One of our gorgeous trees is pictured below. Last year, the color was just okay. This year, it's been extra nice, and I will be so sad when the leaves are all gone. The casserole is pictured below, as well. Notice the close-up of the homemade croutons. I do not like mine overdone, just dried out and barely golden. They're wonderful in soups, on top of casseroles, on salads, etc. They're just straight-up tossed in butter and toasted. If I know I'm going to use them exclusively for salads, I add quite a lot of parmesan cheese. But for the casserole below, they were just tossed in salted butter.
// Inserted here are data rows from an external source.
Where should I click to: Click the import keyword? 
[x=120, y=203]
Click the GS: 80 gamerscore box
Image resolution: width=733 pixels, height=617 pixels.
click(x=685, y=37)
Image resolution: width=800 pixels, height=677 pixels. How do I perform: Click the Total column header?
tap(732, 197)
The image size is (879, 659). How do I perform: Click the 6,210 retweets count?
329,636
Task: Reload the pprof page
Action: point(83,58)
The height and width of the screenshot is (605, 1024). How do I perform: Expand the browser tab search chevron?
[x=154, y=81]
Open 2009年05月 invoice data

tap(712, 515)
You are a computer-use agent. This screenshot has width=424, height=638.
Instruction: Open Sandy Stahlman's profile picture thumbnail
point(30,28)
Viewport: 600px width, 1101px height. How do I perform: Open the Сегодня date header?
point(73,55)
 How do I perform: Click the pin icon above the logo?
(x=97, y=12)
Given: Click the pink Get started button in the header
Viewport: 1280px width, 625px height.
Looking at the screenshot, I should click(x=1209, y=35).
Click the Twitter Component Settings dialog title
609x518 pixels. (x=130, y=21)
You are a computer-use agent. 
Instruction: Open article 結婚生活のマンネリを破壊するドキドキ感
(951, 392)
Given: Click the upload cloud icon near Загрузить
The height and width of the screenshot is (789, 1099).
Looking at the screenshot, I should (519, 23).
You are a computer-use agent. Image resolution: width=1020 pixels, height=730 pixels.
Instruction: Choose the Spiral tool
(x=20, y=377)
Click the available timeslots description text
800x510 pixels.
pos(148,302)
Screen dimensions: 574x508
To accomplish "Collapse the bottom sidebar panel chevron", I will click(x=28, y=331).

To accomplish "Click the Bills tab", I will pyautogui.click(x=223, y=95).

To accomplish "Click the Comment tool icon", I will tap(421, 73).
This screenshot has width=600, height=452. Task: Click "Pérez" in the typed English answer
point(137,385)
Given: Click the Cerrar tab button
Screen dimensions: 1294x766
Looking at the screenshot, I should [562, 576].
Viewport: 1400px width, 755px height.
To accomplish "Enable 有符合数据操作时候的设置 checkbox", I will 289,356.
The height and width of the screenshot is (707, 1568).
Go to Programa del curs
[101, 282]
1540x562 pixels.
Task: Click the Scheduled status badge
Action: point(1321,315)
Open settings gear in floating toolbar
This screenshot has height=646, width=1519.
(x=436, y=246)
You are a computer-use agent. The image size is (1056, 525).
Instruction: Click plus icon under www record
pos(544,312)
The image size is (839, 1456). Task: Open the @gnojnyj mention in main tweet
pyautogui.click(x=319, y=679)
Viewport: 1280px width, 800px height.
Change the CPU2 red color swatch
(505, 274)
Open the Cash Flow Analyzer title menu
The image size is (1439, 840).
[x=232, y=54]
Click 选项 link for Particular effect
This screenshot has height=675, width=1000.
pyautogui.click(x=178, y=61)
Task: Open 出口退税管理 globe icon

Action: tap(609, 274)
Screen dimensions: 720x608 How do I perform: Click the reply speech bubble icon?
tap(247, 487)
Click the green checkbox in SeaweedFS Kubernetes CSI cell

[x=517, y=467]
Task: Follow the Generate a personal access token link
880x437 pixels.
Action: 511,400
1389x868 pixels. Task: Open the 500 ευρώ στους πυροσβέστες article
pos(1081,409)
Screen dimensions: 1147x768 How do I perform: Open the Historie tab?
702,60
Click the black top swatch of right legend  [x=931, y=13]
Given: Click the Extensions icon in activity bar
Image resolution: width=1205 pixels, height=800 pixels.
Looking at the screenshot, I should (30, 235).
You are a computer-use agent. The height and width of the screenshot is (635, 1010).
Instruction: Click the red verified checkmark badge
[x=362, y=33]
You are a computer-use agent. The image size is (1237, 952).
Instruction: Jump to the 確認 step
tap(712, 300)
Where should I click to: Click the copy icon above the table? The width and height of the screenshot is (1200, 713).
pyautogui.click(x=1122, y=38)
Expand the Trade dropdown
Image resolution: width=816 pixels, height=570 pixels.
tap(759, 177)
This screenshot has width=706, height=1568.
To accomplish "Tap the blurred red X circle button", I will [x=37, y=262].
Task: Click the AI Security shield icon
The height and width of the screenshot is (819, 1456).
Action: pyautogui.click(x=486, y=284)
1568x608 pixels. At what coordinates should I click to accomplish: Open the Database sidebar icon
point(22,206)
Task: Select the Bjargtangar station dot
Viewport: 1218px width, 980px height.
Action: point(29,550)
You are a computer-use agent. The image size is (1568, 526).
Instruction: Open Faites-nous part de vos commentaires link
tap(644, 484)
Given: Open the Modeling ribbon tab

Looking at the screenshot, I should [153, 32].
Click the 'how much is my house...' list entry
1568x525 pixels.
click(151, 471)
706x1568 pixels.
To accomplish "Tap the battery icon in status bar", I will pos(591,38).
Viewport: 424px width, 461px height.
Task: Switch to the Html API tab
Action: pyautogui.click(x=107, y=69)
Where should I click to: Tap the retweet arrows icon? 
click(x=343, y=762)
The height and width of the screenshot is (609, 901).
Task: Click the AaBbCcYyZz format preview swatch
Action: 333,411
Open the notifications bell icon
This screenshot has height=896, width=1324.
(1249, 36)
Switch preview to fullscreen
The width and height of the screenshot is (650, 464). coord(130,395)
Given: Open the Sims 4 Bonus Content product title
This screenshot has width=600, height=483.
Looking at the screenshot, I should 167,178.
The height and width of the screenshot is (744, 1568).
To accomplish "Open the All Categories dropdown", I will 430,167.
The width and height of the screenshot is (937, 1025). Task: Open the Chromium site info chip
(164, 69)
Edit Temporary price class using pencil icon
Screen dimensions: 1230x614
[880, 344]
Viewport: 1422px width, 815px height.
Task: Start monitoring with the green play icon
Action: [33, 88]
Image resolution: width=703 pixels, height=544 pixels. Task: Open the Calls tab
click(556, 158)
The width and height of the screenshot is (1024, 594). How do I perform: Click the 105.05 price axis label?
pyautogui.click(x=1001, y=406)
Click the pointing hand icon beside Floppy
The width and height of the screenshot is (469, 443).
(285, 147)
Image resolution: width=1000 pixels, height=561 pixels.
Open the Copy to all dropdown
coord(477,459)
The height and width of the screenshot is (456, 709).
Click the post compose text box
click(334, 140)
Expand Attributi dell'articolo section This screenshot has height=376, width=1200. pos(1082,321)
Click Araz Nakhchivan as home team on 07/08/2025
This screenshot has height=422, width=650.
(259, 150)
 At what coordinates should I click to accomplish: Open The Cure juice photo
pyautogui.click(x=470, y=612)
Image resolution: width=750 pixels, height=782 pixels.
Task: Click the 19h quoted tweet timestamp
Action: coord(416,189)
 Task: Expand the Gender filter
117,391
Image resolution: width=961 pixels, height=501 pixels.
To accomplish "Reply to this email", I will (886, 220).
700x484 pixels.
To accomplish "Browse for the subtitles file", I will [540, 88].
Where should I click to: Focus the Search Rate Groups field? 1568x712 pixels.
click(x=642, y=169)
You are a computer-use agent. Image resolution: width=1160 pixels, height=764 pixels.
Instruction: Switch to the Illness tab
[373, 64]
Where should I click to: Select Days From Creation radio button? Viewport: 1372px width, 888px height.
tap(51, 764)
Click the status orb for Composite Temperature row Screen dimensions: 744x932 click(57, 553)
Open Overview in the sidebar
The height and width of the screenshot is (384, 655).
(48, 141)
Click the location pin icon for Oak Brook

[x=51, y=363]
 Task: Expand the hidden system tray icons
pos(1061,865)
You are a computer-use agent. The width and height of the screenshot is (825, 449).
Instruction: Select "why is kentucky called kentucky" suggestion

I've been thinking about TV. Yes, I mean the talkie box thingy. I'm tired of too many streaming services and the overwhelming choices of often-mediocre entertainment. I think that, mentally, it's become exhausting. I feel it the most during the holidays. Holiday specials used to be just that - special. Now, you can own them and watch them at any time. You can watch them on a million different channels, put them on a loop, often find them streaming on YouTube - you name the special, you can probably find it and view it all year long.
For me, personally, that's depressing. The specialness of those things that we loved as children is gone. Kids now days think that all this stuff has always been at everyone's disposal, and I have to think hard to imagine what is special to them because it is an enjoyed rarity at only certain times of the year. I truly cannot come up with anything. Maybe the every-now-and-then new holiday movie? Even those have gotten watered down and feel empty. People fight getting older, but you know what? I'm grateful to have been born in 1970.
I'm not saying it was easy for anyone, especially those on the receiving end of prejudices and disregard for simply being a human being because they did not fit what society adhered to. I know that for many people, the experience in that time was much, much different.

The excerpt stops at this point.